"Untuk apa Indonesia merdeka?" Sukarno menjawab: "Untuk Islam kak". Dia memanggil kakak kepada saya. Saya tanya lagi, "betulkah ini?". Jawabnya, "betul kak". Saya tanya sekali lagi, "betulkah ini?". Dia jawab, "betul kak". Saya ulangi lagi, "betulkah ini ?". (Tgk Muhammad Daud Beureu'eh)
Sepotong
sejarah Republik menyangkut Aceh yang banyak dilupakan. Yaitu soal
peran Aceh penyelamatan krisis fatal pada akhir tahun 1949. Bila ini
dikemukakan, bukan karena ingin Aceh dipuji. Tetapi karena sejarah
harus ditulis apa adanya, tidak boleh ditutup, distorted atau
direkayasa.
Sejarah mesti murni untuk diwariskan
kepada generasinya. Dan apa yang penulis lihat meski itu singkat, tidak
terdapat dalam buku- buku sejarah RI yang diajarkan di sekolah-sekolah.
Juga penulis tidak melihjat di media yang ditulis sejarawan kita, hatta
oleh ahli sejarah Aceh sendiri.
Penulis bukanlah ahli sejarah,
tapi salah seorang pelaku sejarah Aceh. Dan kesempatan ini mencoba
memaparkan apa yang banyak dilupakan orang. Misalnya, tentang perjuangan
Tgk Muhammad Daud Beureueh (akrab disapa Abu).
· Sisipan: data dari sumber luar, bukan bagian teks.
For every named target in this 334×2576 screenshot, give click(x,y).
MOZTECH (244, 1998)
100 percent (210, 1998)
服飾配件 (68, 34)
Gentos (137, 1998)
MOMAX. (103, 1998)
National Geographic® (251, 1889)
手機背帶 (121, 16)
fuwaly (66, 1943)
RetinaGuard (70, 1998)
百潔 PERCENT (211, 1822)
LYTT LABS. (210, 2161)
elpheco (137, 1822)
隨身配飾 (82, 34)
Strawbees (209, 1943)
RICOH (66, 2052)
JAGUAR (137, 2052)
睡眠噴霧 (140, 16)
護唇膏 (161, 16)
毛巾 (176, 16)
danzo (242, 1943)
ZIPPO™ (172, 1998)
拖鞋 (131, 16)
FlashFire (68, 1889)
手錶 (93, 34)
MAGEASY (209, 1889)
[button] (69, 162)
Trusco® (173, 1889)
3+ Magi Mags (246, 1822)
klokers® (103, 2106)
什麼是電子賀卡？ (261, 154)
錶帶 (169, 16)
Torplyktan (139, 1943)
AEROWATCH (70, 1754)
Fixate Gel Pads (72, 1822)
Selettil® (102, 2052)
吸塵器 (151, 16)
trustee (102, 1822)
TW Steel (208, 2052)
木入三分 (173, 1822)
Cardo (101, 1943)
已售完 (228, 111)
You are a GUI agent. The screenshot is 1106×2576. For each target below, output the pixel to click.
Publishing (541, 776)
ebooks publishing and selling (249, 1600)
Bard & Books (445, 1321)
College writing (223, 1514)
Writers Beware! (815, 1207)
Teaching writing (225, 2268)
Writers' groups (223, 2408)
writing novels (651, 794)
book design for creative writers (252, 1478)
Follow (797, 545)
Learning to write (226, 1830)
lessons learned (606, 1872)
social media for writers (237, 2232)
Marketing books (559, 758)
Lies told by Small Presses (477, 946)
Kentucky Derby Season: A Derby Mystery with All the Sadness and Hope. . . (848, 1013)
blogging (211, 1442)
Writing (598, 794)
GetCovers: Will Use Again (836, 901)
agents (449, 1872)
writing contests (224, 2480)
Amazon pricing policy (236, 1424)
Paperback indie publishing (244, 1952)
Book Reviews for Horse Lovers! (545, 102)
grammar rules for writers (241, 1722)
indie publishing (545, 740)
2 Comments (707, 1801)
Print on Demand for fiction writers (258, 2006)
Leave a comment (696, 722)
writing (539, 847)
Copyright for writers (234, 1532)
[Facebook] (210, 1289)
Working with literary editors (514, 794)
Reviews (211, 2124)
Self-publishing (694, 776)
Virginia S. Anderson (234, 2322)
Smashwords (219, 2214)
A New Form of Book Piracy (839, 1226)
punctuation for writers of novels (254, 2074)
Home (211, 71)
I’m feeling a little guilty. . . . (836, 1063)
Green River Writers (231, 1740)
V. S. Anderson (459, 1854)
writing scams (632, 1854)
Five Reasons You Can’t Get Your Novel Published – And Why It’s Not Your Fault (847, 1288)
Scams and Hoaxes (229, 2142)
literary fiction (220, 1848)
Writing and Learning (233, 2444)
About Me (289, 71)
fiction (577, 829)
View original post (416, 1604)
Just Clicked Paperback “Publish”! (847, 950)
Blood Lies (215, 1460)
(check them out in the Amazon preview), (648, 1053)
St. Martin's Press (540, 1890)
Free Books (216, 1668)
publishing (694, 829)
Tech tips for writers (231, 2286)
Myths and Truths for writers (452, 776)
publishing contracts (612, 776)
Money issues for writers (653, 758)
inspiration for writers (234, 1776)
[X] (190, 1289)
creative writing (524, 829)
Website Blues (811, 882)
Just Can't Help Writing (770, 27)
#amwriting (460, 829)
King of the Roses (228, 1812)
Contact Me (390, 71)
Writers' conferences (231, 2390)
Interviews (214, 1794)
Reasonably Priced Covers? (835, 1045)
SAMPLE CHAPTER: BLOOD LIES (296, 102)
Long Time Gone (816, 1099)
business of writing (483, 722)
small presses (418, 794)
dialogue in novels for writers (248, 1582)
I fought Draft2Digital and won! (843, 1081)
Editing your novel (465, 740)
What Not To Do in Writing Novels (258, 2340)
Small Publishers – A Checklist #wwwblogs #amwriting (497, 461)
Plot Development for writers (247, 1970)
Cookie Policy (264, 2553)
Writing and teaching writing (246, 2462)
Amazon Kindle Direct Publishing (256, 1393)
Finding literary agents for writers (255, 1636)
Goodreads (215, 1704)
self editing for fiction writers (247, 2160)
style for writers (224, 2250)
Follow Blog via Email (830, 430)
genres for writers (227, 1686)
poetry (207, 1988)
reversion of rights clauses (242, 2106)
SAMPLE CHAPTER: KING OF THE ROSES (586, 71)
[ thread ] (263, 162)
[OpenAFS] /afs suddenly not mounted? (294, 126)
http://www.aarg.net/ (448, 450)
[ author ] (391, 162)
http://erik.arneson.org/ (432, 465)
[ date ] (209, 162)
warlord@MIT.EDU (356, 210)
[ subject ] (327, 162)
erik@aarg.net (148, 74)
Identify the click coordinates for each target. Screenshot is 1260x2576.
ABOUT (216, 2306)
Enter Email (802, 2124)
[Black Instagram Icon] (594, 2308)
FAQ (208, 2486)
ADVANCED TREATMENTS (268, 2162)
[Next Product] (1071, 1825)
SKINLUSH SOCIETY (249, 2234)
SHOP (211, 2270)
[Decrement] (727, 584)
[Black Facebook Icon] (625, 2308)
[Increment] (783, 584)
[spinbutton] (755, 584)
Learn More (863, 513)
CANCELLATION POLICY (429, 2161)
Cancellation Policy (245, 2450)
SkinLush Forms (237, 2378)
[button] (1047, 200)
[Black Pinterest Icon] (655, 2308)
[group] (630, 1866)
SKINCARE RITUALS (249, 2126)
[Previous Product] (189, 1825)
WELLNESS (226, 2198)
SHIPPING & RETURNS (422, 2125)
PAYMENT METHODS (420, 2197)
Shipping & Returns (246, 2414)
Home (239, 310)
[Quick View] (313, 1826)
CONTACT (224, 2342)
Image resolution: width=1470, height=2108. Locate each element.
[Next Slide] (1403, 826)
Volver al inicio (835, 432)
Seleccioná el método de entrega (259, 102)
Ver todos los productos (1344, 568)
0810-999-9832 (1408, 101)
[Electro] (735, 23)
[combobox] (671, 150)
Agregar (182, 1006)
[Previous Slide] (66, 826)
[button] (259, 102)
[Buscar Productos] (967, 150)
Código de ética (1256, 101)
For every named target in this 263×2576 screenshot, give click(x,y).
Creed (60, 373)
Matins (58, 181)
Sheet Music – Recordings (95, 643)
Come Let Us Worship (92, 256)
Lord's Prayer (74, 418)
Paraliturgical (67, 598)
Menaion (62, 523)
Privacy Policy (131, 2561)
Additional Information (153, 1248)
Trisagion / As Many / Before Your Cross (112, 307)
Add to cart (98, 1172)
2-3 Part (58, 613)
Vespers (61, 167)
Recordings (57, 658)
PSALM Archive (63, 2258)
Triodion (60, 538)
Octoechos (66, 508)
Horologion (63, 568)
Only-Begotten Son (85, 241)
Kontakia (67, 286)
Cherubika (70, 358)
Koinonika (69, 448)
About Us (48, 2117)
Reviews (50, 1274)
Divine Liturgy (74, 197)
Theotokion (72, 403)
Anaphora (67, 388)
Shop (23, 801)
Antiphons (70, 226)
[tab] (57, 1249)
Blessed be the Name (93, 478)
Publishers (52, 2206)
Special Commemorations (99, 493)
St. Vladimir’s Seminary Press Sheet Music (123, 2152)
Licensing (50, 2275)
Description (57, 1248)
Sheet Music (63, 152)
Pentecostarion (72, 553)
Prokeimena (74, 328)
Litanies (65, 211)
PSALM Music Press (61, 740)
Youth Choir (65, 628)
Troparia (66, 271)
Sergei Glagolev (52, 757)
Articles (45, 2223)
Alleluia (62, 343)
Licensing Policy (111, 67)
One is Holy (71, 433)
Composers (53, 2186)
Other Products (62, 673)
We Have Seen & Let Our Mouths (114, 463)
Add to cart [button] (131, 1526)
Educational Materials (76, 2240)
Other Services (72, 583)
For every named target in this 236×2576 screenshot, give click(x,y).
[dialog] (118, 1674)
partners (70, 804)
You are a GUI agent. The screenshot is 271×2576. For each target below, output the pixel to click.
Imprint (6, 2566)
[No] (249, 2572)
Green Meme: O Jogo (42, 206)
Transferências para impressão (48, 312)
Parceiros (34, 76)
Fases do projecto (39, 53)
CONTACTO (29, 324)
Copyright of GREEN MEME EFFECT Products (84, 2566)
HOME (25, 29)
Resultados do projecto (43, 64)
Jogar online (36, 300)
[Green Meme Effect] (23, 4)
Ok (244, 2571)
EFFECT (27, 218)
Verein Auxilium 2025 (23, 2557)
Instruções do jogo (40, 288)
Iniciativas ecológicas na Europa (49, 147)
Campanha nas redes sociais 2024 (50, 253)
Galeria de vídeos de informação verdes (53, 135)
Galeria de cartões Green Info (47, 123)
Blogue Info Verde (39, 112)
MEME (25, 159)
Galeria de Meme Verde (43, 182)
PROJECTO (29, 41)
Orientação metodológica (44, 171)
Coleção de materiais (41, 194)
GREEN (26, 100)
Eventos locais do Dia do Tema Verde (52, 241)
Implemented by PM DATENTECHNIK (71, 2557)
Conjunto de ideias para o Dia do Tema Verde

Beliau ulama
besar, bukan saja bersaja untuk Aceh, tapi untuk republik tercinta ini.
Ia tidak saja berhasil menegmbangkan syiar Islam secara luas tapi
juga menjadi pemimpin rakyat (people leader). Abu membangun "Aceh Baru"
yang demokratis, bebas dari penghisapan atau penindasan manusia oleh
manusia (exploitation delhomme par home).
Sedangkan bagi Republik
Indonesia beliau berjasa sebagai penyelamat. Sejarah itu yang tak
tertulis di buku-buku sejarah sekolah mana pun. Kecuali beliau diklaim
sebagai pemerontak Republik hingga akhir hayatnya. Begitu juga dua
pejuang penyalamat lainnya, yaitu Mr Sjafruddin Prawiranegara, Kepala
Pemerintah Darurat Republik Indonesia dan LN Palar, Duta Besar Indonesia
di PBB.
Sekilas tentang sejarah, bahwa
pada akhir tahun 1949, RI ditimpa kritis yang fatal. Hampir seluruh
wilayah sudah diduduki Belanda. lbukota Republik pun sudah dikuasainya.
Presiden dan wakil Presiden sudah ditangkap Belanda dan dibuang --kalau
saya tidak salah dibuang ke Pulau Bangka.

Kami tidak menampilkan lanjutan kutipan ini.